Information supplied:
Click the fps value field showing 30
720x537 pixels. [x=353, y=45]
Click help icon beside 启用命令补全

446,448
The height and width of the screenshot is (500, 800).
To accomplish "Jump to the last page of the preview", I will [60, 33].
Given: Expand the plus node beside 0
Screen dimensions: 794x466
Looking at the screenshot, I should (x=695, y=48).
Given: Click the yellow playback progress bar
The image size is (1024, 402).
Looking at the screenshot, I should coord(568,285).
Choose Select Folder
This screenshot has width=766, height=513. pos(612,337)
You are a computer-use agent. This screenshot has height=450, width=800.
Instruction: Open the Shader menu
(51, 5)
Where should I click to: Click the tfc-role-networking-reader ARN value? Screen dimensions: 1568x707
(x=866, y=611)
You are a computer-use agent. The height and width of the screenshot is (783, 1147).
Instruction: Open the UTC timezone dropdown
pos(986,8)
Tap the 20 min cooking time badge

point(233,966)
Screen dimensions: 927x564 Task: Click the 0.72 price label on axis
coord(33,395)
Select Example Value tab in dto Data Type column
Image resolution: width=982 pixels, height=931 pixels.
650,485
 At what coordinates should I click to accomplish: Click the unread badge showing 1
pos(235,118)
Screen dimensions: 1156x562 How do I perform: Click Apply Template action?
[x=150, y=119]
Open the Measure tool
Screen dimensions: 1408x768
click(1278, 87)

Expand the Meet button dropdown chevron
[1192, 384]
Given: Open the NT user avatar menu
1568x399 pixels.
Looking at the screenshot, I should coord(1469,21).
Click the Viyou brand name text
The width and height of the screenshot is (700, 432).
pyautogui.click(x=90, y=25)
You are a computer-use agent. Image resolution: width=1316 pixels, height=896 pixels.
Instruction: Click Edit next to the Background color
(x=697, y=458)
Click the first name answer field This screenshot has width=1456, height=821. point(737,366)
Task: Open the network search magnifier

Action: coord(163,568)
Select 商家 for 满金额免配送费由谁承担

What to do:
Set down every line of the listing above again, exactly as given.

Task solution:
Click the fps value field showing 30
720x537 pixels. [x=353, y=45]
Click help icon beside 启用命令补全

446,448
The height and width of the screenshot is (500, 800).
To accomplish "Jump to the last page of the preview", I will [60, 33].
Given: Expand the plus node beside 0
Screen dimensions: 794x466
Looking at the screenshot, I should (x=695, y=48).
Given: Click the yellow playback progress bar
The image size is (1024, 402).
Looking at the screenshot, I should coord(568,285).
Choose Select Folder
This screenshot has width=766, height=513. pos(612,337)
You are a computer-use agent. This screenshot has height=450, width=800.
Instruction: Open the Shader menu
(51, 5)
Where should I click to: Click the tfc-role-networking-reader ARN value? Screen dimensions: 1568x707
(x=866, y=611)
You are a computer-use agent. The height and width of the screenshot is (783, 1147).
Instruction: Open the UTC timezone dropdown
pos(986,8)
Tap the 20 min cooking time badge

point(233,966)
Screen dimensions: 927x564 Task: Click the 0.72 price label on axis
coord(33,395)
Select Example Value tab in dto Data Type column
Image resolution: width=982 pixels, height=931 pixels.
650,485
 At what coordinates should I click to accomplish: Click the unread badge showing 1
pos(235,118)
Screen dimensions: 1156x562 How do I perform: Click Apply Template action?
[x=150, y=119]
Open the Measure tool
Screen dimensions: 1408x768
click(1278, 87)

Expand the Meet button dropdown chevron
[1192, 384]
Given: Open the NT user avatar menu
1568x399 pixels.
Looking at the screenshot, I should coord(1469,21).
Click the Viyou brand name text
The width and height of the screenshot is (700, 432).
pyautogui.click(x=90, y=25)
You are a computer-use agent. Image resolution: width=1316 pixels, height=896 pixels.
Instruction: Click Edit next to the Background color
(x=697, y=458)
Click the first name answer field This screenshot has width=1456, height=821. point(737,366)
Task: Open the network search magnifier

Action: coord(163,568)
Select 商家 for 满金额免配送费由谁承担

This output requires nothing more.